If $A$ is a real square matrix with all row sums equal to 1 and $A$ commutes with its transpose then show that column sums of $A$ is also equal to 1
I tried to solve using the fact that $A1=1$ where $1$ is the column vector of proper size with all it's entries 1 and using the hypothesis. But couldn't proceed. Please help me.
Thanks in advance.
It becomes convenient to introduce complex numbers here.
$A^T A = AA^T = AA^* = A^*A$
so $A$ commutes with its conjugate transpose given by $A^* = A^T$, which means $A$ is normal and thus unitarily diagonalizable. So, selecting unitary matrix $U$, this implies
$U^{-1} A U =U^* A U = D$
or equivalently
$U^* A = DU^*$
your problem about row sums being equal to one implies an eigenvector equation, i.e. $A\mathbf 1 = \mathbf 1$. Your problem then wants you to confirm that $\mathbf 1^T A = \mathbf 1^T$. But this is implied by the above unitary diagonalization.
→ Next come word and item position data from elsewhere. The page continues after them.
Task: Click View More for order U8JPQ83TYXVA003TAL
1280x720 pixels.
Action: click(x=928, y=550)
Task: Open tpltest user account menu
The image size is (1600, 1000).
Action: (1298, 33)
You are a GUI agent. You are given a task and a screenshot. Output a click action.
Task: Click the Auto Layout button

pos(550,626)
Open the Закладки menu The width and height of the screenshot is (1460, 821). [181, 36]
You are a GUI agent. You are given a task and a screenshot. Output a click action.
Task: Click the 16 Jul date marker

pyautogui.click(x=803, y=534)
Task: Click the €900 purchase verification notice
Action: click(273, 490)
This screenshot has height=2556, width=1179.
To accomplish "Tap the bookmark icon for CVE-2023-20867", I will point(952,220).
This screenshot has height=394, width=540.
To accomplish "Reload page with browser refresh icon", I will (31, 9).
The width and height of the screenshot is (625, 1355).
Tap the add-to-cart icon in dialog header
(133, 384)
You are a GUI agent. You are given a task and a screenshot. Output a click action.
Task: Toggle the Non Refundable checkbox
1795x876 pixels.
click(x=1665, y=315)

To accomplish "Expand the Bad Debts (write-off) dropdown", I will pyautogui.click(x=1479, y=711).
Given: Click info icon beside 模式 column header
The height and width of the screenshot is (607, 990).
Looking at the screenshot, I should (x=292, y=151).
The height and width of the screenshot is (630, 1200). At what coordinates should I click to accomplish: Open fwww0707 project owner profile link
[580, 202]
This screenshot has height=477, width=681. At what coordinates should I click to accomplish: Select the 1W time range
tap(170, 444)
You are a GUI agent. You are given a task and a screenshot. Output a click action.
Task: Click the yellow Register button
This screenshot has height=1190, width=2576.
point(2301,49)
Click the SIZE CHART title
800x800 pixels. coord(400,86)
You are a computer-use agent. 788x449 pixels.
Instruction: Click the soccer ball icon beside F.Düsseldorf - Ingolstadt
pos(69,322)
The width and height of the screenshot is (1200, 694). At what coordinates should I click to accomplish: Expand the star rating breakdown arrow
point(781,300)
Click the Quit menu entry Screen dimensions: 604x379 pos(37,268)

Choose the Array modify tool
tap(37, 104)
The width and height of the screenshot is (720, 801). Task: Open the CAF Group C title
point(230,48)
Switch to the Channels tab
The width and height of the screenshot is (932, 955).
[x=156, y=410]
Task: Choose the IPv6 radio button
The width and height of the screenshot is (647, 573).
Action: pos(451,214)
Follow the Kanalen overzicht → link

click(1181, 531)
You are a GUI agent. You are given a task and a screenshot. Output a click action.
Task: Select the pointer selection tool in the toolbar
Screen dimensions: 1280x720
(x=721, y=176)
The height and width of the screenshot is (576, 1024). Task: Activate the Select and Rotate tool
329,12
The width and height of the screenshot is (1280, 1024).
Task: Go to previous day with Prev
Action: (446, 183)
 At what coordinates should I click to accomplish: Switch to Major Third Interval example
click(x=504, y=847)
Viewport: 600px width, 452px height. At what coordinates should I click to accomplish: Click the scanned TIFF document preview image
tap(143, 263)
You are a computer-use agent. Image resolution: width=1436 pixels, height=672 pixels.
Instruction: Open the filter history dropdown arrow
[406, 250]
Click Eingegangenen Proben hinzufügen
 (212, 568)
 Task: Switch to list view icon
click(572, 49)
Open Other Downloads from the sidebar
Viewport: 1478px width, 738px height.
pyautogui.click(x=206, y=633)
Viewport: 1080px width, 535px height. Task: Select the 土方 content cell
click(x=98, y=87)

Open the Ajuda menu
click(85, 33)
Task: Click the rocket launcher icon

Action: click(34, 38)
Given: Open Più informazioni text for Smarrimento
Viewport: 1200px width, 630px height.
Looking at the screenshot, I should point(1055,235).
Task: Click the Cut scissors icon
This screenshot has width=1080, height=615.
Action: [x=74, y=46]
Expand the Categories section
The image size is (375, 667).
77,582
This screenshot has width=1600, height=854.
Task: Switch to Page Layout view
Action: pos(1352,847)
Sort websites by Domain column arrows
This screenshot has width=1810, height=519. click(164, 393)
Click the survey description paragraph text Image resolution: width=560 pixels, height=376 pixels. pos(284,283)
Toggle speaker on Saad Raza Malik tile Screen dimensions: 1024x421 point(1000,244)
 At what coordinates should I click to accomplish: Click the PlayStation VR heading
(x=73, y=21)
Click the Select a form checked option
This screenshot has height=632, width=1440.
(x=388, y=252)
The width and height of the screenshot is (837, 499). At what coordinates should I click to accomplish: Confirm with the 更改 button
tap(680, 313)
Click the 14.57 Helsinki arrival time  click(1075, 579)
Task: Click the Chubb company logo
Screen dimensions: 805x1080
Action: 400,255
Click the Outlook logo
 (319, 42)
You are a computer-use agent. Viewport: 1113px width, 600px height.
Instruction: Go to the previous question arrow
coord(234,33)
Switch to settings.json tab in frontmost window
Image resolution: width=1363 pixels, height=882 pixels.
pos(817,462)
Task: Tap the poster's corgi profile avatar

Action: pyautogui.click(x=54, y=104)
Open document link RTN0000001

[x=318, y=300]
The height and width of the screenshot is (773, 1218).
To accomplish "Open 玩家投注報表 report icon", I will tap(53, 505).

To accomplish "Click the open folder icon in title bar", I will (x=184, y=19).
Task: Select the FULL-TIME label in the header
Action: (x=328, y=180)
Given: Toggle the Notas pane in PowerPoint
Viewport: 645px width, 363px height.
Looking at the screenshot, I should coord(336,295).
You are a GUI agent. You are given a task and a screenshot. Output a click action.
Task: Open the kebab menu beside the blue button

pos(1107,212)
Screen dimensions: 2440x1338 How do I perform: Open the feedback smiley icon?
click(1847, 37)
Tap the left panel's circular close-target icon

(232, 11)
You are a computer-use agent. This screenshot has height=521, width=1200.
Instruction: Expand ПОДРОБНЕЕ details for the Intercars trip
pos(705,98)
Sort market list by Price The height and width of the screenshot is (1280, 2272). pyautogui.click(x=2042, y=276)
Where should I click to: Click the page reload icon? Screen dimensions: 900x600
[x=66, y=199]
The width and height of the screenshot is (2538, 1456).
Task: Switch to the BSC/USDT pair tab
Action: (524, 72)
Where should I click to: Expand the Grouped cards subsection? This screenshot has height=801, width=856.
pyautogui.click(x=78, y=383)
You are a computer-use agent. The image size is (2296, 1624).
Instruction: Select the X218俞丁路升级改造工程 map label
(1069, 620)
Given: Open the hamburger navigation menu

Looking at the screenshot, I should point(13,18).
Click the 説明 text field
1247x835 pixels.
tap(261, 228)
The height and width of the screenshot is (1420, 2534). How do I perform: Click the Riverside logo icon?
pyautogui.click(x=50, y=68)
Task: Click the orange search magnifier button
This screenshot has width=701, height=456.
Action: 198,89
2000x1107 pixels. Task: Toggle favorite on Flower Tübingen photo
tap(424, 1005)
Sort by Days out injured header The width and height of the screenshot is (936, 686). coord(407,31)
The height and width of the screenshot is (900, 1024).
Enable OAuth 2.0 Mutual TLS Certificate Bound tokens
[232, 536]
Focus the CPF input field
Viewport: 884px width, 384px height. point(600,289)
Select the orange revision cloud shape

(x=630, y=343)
You may select (/assume WLOG) that $\mathbf u_1 = \mathbf 1$. I.e. the diagonal matrix $D$ is given by
$D = \pmatrix{1 & \mathbf 0^*\\\mathbf0& D_0}$
putting this all together
$\pmatrix{\lambda_1 \mathbf u_1^* \\*} = \pmatrix{ \mathbf 1^T \\*} = \pmatrix{1 & \mathbf 0^*\\\mathbf0& D_0}U^* = DU^* = U^* A$
thus
$\lambda_1 \mathbf u_1^* = 1 \cdot \mathbf 1^T = \mathbf 1^T = \mathbf 1^T A$
i.e. $\mathbf 1$ is a left eigenvector for $A$
Since $A^TA = AA^T$ and $AJ = J$ then \begin{align} A(A^TJ)= A^T(AJ) = A^TJ \end{align} i.e. $A^TJ$ is an eigenvector of $A$ with eigenvalue $1$. This also means $A^TJ-J$ is an eigenvector of $A$ with eigenvalue $1$ or equivalently, \begin{align} A^TJ-J \in E(1)= \text{Nul}(A-I) = \text{Row}(A-I)^\perp \end{align}
But, we also know that $A^TJ-J \in \text{Row}(A-I)=\text{Col}(A^T-I)$. Hence it follows $A^TJ-J=0$ which is the desired conclusion.
I got the answer.
Let $x=A^T1-1$. We can show that $x=0$ by showing that $x^Tx=0$. Use $A1=1$ and $AA^T=A^TA$.